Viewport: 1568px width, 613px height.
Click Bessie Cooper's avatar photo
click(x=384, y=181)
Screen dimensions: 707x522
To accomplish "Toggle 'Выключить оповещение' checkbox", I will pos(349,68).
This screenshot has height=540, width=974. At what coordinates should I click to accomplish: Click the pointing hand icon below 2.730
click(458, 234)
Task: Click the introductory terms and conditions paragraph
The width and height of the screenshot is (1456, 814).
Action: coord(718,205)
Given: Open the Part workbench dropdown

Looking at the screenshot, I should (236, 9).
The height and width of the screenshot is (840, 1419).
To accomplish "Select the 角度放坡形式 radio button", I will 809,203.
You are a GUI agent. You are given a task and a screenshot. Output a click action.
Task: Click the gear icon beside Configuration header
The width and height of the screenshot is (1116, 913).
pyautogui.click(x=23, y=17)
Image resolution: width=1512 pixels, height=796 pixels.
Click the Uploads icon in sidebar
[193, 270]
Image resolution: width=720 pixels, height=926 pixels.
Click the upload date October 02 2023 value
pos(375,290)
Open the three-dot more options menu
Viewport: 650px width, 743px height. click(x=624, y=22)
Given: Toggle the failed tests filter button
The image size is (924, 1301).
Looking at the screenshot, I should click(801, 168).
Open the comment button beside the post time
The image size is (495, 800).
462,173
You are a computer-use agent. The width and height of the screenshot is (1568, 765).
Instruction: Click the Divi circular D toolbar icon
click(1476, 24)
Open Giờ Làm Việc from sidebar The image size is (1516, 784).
________________________________________
■ **WHAT IS BEING ASKED**
Extract every line above exactly as it stands.

■ **RESPONSE AREA**
Viewport: 1568px width, 613px height.
Click Bessie Cooper's avatar photo
click(x=384, y=181)
Screen dimensions: 707x522
To accomplish "Toggle 'Выключить оповещение' checkbox", I will pos(349,68).
This screenshot has height=540, width=974. At what coordinates should I click to accomplish: Click the pointing hand icon below 2.730
click(458, 234)
Task: Click the introductory terms and conditions paragraph
The width and height of the screenshot is (1456, 814).
Action: coord(718,205)
Given: Open the Part workbench dropdown

Looking at the screenshot, I should (236, 9).
The height and width of the screenshot is (840, 1419).
To accomplish "Select the 角度放坡形式 radio button", I will 809,203.
You are a GUI agent. You are given a task and a screenshot. Output a click action.
Task: Click the gear icon beside Configuration header
The width and height of the screenshot is (1116, 913).
pyautogui.click(x=23, y=17)
Image resolution: width=1512 pixels, height=796 pixels.
Click the Uploads icon in sidebar
[193, 270]
Image resolution: width=720 pixels, height=926 pixels.
Click the upload date October 02 2023 value
pos(375,290)
Open the three-dot more options menu
Viewport: 650px width, 743px height. click(x=624, y=22)
Given: Toggle the failed tests filter button
The image size is (924, 1301).
Looking at the screenshot, I should click(801, 168).
Open the comment button beside the post time
The image size is (495, 800).
462,173
You are a computer-use agent. The width and height of the screenshot is (1568, 765).
Instruction: Click the Divi circular D toolbar icon
click(1476, 24)
Open Giờ Làm Việc from sidebar The image size is (1516, 784).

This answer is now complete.